La sixième audience du procès devant la Cour suprême dans l'affaire Koldo, faisant suite aux précédents témoignages sur les contrats de masques et les irrégularités, a vu intervenir Isabel Pardo de Vera, ancienne présidente d'Adif et secrétaire d'État aux Transports. Elle a nié toute responsabilité dans l'achat par Adif de cinq millions de masques auprès de Soluciones de Gestión, précisant que la quantité avait été fixée par arrêté ministériel et que l'entreprise avait déjà été sélectionnée via des contrats antérieurs de Puertos del Estado pour une livraison rapide. « Je n'ai reçu aucune instruction d'acheter auprès de cette société », a-t-elle déclaré.
Pardo de Vera a admis avoir transmis le CV de Jésica Rodríguez (l'ancienne compagne d'Ábalos) à Ineco sur l'insistance de Koldo García, citant son message : « Appelle la jeune femme à Ineco pour lancer les procédures ou Jose me coupera les testicules. » Elle a insisté sur l'absence de pression, affirmant avoir appris la relation après coup, et a plus tard ordonné le licenciement de Rodríguez, qualifiant Koldo de personne « singulière » et inapte à des fonctions institutionnelles.

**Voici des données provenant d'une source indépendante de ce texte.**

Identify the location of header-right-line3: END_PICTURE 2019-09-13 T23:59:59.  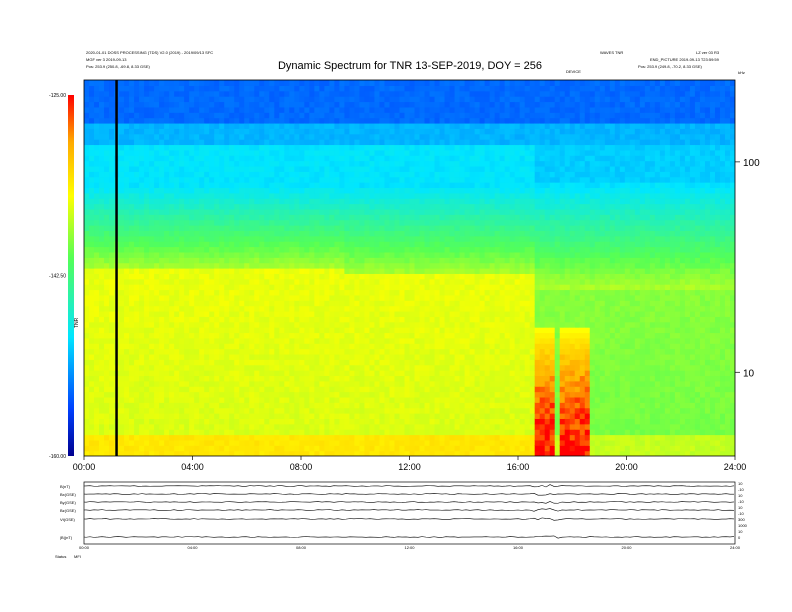
(685, 60).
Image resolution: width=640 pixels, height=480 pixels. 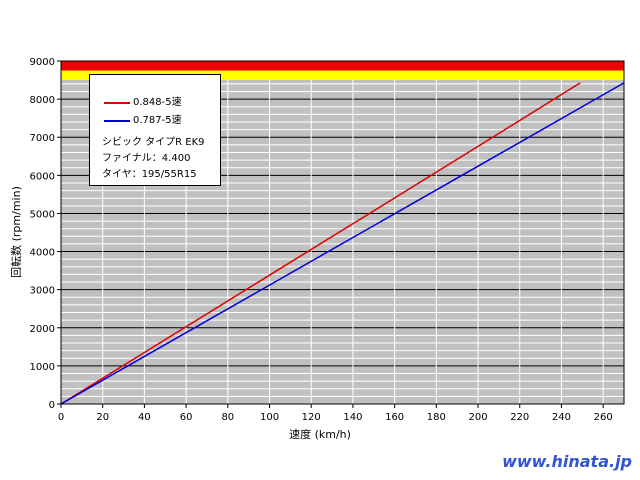 What do you see at coordinates (342, 66) in the screenshot?
I see `red-zone-band` at bounding box center [342, 66].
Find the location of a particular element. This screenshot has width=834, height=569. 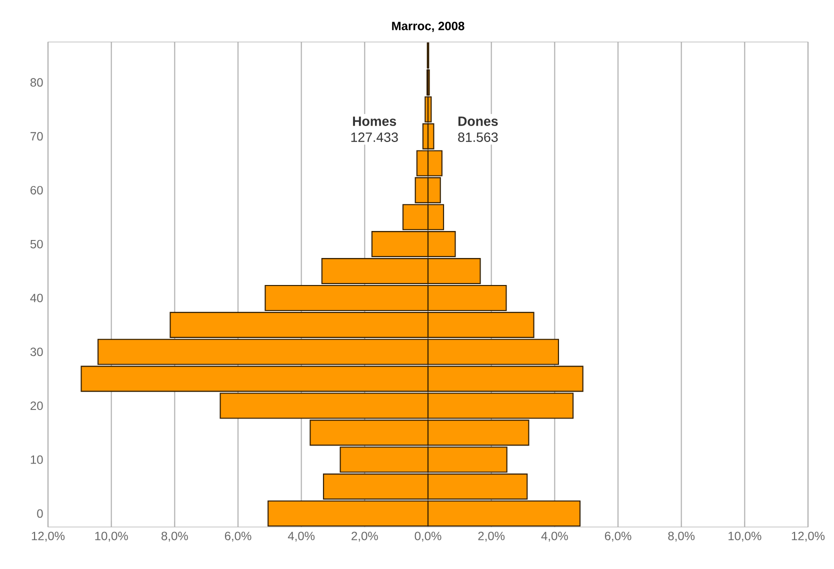

text: Homes is located at coordinates (374, 121).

Elle a exprimé sa surprise quant à l'accès régulier de Víctor de Aldama aux zones restreintes du ministère, même en l'absence d'Ábalos, et en a fait part au ministre, qui « en a pris note ». L'officier de la Guardia Civil José Luis Rodríguez a confirmé l'accès libre d'Aldama et son stationnement dans la zone réservée aux autorités jusqu'au départ d'Ábalos. Álvaro Sánchez Manzanares, ancien secrétaire général de Puertos, considérait Aldama comme étant « dans la partie ministérielle pour aider à organiser les avions » et a noté avoir reçu des courriels officiels de sa part concernant les achats.